Rick Smolan, former journalist and current big data advocate, shared some of the world’s most innovate and creative uses of big data at the ASAE Technology Conference and Expo.
Don’t fear big data, Rick Smolan, former journalist and author of The Human Face of Data, told the audience at the opening session of the 10th annual ASAE Technology Conference and Expo on Tuesday.
“Until about 18 months ago, whenever you saw the words ‘big data,’ it was always followed by ‘big brother,’” and there are reasons why we should be concerned with this growing trend, but there are also plenty of reasons why we should be embracing big data,” Smolan said.

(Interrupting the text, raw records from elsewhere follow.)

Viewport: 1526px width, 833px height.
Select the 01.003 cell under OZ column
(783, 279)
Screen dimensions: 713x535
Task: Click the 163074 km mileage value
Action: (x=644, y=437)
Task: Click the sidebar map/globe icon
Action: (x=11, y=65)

Smolan was first introduced to the concept data several years ago by now Yahoo CEO Marissa Mayer, who explained that the use and analysis of big data is akin to the world developing a nervous system. “It’s like watching the planet wake up,” Mayer told Smolan.
She explained that we are all walking around with our smartphones and debit cards— things that are constantly collecting data—and that we’re all walking sensors now. Smolan was fascinated by this idea and began the work that would eventually become his book, and later an app and movie. Through his research, he and his team of 100 journalists, film crews, programmers, and designers discovered some of the unique and powerful ways people around the world are using big data.
For example, they discovered a team of volunteer crisis mappers who used social media, specifically live tweets, after the 2010 earthquake in Haiti to help direct relief workers so they could more efficiently deliver medicine, water, and other resources to survivors.
Twitter has become a “broadcast network in your pocket,” Smolan said. The platform is also being used to monitor HIV risk in Los Angeles and to provide live, firsthand accounts of monumental events such as the Arab Spring.
Aid workers are also using big data, in the form of high-resolution satellite maps, to help stamp out the polio virus in Nigeria, which has experienced the highest resurgence of the virus of any country in the world. A company that creates high-resolution maps for governments and municipalities is now mapping Nigeria to identify previously unknown villages to ensure that everyone in the country is being inoculated.
These are only a handful of the creative uses of big data that exist throughout the world, and they demonstrate the extent to which we all, including associations, can be thinking more creatively with the use of technology, said Reggie Henry, CAE, ASAE CIO. “We now have the tools we need to create new association futures,” he said.